Last year’s event welcomed ~600 semiconductor professionals from 250+ companies and more than 50% engineering leaders. Companies represented included Apple, Google, Amazon, Meta, Intel, NVIDIA, Qualcomm, Samsung, TSMC, Synopsys, Cadence, Siemens EDA, Alibaba, Renesas.

A Forum for Real Products

The central theme of RISC-V Now! is productization. Attendees including engineers, architects, business leaders, and open-source advocates come together not just to talk about what RISC-V could enable, but what it is enabling now. From silicon implementations and SoC designs to compilers, operating systems, and security frameworks, the conference highlights concrete progress across the industry.

By emphasizing real products rather than prototypes or speculative technologies, RISC-V Now! reduces the gap between specification and shipment. Sessions are structured around case studies, deployment stories, and lessons learned from bringing RISC-V solutions to market. This pragmatic focus accelerates commercial maturity by helping participants avoid common pitfalls, leverage proven strategies, and adopt best practices that have already shown success.

Data shown:
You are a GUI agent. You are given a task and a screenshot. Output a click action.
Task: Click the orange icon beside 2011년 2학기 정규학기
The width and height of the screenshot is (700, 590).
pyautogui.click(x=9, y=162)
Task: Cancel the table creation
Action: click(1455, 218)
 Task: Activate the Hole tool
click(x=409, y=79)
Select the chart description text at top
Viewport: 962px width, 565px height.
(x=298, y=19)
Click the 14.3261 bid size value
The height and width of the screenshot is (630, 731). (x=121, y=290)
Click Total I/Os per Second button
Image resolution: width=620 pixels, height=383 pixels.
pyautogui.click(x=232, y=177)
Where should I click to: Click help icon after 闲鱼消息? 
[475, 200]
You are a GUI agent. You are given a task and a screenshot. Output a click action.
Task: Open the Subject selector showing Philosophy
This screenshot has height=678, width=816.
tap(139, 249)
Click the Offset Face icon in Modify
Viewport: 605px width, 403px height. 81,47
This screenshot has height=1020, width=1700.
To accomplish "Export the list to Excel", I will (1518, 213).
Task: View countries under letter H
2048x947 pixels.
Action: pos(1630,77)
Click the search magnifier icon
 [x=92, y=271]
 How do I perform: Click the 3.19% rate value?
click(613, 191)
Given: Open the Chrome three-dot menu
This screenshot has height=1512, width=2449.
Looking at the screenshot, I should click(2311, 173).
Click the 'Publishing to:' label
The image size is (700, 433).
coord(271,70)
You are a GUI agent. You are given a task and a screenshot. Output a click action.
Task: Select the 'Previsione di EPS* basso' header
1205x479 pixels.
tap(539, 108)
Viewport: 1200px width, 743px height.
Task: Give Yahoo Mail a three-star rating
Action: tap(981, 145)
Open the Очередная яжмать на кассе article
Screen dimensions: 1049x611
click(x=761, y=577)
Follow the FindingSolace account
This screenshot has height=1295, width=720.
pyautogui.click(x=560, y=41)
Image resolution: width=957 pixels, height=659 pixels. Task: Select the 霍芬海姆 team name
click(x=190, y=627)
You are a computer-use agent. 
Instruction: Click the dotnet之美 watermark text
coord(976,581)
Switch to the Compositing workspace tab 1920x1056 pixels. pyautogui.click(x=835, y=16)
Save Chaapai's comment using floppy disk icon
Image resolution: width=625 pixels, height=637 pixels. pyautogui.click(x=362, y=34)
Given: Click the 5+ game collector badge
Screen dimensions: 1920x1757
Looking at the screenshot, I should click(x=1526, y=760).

Task instructions: Rewrite everything from "The central theme" down to "across the industry." in the RISC-V Now! text, changing "productization" to "commercialization". The material is separate from the RISC-V Now! text.

Solution for this problem:
The central theme of RISC-V Now! is commercialization. Attendees including engineers, architects, business leaders, and open-source advocates come together not just to talk about what RISC-V could enable, but what it is enabling now. From silicon implementations and SoC designs to compilers, operating systems, and security frameworks, the conference highlights concrete progress across the industry.